Today, the FTSE 100 faces greater challenges than it did back then. The global economic outlook is less upbeat than it was in 2015. Certainly, commodity prices have stabilised somewhat and there’s optimism that the oil price will continue the gains it has made in 2016. Furthermore, the Chinese economy is now in a healthier state than it was in 2015 thanks to stimulus measures. However, the overall outlook for the FTSE 100 is tougher now due to Brexit, the US election and perhaps most importantly, US interest rate rises.

Rate rises

On the latter, the FTSE 100 is set to respond negatively when the Federal Reserve raises rates. This may not happen in the coming weeks, but it expected over the next year. The last time the Federal Reserve raised rates, the FTSE 100 responded by plummeting to as low as 5,700 points in the weeks following the decision. While the same level of impact may not take place this time around as it’s not the first upwards move, it could nevertheless cause investors to adopt a more risk-off attitude.

This would be bad news for the FTSE 100. A higher US interest rate could choke off the country’s economic recovery. Since much of the FTSE 100 is made up of internationally-focused stocks, the global economic outlook is arguably more important for them than the prospects for the UK economy.

However, with Brexit being such a major change in both a political and economic sense, those companies in the FTSE that have considerable UK exposure, such as banks and retailers, could find their share prices coming under pressure.

Already since Brexit the wider banking sector has endured a volatile period while the full effects of anticipated rising unemployment are yet to be felt.
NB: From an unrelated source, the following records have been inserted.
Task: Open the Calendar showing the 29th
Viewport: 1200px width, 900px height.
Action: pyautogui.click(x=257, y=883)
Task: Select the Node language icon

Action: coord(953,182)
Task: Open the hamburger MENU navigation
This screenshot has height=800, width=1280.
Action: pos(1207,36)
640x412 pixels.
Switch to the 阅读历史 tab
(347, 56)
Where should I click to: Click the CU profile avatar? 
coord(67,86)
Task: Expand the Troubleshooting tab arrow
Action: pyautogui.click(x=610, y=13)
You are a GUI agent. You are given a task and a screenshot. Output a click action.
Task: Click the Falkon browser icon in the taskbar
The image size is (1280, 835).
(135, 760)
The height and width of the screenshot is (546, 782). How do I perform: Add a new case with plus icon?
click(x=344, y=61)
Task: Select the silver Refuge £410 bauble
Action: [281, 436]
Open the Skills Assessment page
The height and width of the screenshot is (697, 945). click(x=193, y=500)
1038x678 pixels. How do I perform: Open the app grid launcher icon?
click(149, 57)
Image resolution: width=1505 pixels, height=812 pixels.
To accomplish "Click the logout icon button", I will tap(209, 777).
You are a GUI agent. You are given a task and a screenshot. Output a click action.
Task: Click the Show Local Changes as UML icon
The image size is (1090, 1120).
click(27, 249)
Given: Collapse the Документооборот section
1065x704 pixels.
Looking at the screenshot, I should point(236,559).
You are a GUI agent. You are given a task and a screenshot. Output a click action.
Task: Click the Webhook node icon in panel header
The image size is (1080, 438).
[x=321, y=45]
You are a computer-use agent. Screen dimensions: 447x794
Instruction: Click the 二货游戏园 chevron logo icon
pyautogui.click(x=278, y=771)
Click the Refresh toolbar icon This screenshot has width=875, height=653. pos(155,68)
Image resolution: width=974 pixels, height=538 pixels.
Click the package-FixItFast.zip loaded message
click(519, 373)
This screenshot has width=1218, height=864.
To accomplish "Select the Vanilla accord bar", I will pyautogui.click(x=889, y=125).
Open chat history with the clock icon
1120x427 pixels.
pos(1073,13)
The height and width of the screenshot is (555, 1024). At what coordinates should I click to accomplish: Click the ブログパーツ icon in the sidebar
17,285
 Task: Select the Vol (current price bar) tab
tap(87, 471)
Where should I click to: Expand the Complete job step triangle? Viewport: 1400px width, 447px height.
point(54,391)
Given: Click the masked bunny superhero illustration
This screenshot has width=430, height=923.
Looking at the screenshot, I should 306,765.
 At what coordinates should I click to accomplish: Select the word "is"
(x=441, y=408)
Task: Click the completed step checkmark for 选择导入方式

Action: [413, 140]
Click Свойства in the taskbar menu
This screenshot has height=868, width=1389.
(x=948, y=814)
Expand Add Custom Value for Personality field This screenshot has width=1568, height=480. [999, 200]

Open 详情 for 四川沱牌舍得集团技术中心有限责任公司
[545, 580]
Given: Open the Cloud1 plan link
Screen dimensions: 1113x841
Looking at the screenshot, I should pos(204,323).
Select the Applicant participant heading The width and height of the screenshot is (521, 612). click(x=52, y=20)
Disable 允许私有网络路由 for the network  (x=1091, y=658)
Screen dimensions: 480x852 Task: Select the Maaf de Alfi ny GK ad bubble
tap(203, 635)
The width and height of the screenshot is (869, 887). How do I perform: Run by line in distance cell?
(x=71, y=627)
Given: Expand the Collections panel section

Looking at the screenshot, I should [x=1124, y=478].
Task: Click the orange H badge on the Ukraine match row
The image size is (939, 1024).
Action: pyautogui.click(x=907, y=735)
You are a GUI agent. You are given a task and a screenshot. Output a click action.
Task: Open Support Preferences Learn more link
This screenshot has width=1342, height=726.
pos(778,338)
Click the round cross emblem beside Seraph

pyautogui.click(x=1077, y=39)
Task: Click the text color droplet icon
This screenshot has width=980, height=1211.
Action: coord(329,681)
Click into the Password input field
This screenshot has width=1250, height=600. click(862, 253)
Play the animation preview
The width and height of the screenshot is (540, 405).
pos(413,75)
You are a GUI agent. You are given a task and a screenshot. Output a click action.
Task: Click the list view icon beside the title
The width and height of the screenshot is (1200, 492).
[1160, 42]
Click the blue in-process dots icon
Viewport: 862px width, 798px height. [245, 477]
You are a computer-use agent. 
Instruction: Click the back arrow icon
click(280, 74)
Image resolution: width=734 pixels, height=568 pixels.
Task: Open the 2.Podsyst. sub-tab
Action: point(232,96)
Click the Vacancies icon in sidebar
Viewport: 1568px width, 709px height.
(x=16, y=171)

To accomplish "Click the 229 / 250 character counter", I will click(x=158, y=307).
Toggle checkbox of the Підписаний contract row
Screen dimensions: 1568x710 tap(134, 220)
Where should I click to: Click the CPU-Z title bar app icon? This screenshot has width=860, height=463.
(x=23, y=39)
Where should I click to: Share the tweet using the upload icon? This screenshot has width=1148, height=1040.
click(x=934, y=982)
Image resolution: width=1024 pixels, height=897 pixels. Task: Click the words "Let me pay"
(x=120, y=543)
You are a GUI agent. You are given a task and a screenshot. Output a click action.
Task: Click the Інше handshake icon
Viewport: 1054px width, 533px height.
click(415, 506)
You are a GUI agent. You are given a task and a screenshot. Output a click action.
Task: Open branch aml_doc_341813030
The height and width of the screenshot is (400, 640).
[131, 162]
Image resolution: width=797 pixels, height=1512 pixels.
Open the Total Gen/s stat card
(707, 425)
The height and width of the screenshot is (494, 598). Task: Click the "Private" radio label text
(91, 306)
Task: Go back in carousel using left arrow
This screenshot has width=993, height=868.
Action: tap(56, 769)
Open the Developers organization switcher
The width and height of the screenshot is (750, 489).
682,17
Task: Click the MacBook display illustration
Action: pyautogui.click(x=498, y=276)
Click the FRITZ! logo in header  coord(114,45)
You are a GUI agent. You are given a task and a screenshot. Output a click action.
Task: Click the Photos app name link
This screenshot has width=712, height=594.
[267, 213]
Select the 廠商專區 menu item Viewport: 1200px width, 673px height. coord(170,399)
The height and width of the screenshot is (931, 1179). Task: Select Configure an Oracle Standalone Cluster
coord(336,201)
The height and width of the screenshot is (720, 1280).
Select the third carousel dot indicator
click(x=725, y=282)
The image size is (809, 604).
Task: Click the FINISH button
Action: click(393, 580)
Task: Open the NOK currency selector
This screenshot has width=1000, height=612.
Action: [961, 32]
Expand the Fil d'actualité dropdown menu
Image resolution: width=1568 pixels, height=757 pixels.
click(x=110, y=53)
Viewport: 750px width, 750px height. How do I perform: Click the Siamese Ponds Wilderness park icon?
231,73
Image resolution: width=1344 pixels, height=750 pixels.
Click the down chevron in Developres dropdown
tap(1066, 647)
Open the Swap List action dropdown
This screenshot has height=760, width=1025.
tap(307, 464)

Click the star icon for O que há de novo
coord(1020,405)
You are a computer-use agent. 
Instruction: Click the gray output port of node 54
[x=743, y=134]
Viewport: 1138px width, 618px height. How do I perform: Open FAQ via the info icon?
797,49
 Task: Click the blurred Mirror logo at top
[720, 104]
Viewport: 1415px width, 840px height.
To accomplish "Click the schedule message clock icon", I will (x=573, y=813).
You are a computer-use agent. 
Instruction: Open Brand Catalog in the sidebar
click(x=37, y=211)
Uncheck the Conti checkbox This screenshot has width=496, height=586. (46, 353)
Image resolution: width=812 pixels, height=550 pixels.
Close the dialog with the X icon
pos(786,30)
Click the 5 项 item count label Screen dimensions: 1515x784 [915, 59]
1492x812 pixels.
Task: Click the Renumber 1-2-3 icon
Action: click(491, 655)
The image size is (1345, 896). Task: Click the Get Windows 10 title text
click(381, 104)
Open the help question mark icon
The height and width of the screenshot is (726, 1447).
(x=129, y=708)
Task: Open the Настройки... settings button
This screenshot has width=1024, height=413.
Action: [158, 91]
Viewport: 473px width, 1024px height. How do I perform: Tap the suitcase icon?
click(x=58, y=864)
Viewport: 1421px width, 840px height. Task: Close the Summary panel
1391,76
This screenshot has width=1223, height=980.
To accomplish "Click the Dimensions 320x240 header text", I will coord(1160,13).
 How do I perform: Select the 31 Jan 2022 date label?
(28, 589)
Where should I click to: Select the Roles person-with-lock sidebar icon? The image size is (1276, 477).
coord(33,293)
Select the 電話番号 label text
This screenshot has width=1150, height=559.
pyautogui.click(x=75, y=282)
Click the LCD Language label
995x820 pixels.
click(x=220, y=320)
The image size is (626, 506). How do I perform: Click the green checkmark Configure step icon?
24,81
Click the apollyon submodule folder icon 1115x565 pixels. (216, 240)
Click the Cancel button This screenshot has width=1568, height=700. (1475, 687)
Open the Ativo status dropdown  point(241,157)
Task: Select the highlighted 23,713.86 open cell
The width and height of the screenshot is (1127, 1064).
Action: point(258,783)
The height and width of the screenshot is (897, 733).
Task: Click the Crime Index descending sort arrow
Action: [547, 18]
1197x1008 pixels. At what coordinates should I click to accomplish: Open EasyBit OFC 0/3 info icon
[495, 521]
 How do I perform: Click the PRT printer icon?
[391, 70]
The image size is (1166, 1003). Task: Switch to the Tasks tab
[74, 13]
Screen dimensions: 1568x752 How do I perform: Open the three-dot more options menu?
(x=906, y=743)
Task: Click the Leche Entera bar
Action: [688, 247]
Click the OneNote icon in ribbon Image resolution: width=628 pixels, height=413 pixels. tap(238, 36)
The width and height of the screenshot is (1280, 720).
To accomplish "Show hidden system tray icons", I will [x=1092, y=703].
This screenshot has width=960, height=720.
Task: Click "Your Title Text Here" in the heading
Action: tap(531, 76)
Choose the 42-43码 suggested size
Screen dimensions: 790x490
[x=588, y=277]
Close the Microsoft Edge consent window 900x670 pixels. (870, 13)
With the UK economy forecast to grow at only a snail’s pace in 2017 according to the Bank of England, investors may become somewhat nervous about the FTSE 100’s prospects and cause it to miss its 7,000 points level over the near term.

Of course, before the end of the year we will know who the next US President will be. In the run-up to the election it would be unsurprising for investors to take less risk because of the uncertainty that each candidate will bring in terms of their differing policies to the current administration. This could negatively impact on the FTSE 100’s performance between now and the end of the year.

Although the FTSE 100 is just 3% off the 7,000 points level, getting there may not be that easy. In the long run, its future is bright, but in the short term there may be significant volatility and opportunities to buy shares at discounted prices.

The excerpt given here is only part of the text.